- **Directions for this task**: Begin with the line containing "Instruction: Bookmark Deni's" and copy every line after it to the end of the entries, exactly, leaving out the lines before it.

- **Input records**:
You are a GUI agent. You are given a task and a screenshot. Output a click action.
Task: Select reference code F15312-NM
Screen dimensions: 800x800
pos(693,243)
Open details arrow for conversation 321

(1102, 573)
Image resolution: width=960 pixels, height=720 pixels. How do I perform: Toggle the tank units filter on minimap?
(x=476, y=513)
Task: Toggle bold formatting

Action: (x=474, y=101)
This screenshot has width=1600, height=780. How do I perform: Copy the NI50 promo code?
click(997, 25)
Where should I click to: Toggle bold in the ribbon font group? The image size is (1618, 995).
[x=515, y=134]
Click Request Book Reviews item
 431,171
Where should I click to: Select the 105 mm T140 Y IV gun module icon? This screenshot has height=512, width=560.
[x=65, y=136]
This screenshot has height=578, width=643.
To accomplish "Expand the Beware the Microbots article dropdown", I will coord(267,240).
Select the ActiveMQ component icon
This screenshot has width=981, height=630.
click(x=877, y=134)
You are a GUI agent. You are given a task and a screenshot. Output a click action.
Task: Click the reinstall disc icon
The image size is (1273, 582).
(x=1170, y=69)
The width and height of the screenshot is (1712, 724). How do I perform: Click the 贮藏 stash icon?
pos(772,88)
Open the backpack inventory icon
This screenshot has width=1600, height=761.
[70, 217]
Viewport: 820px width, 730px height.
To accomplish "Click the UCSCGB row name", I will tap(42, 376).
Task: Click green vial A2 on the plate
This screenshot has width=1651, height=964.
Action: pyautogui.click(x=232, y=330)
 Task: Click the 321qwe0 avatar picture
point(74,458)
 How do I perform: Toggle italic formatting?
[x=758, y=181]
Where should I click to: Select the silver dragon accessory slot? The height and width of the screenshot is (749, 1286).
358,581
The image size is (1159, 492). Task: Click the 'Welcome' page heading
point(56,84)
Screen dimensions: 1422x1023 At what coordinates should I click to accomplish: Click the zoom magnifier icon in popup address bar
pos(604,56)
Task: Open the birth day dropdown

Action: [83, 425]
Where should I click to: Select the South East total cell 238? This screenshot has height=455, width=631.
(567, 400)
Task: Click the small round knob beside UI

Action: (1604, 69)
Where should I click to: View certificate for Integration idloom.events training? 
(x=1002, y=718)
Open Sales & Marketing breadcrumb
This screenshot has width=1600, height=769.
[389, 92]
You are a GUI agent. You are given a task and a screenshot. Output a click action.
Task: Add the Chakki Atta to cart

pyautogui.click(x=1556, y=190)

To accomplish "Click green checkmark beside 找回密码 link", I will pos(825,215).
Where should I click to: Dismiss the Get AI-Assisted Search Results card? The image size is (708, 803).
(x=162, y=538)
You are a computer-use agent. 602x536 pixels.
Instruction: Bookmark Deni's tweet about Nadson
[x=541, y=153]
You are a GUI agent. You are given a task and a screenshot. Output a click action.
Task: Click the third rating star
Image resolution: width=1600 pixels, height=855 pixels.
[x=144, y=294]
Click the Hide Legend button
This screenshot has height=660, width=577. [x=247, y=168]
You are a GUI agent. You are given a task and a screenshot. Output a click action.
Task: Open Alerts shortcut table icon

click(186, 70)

- **Written response**:
Instruction: Bookmark Deni's tweet about Nadson
[x=541, y=153]
You are a GUI agent. You are given a task and a screenshot. Output a click action.
Task: Click the third rating star
Image resolution: width=1600 pixels, height=855 pixels.
[x=144, y=294]
Click the Hide Legend button
This screenshot has height=660, width=577. [x=247, y=168]
You are a GUI agent. You are given a task and a screenshot. Output a click action.
Task: Open Alerts shortcut table icon

click(186, 70)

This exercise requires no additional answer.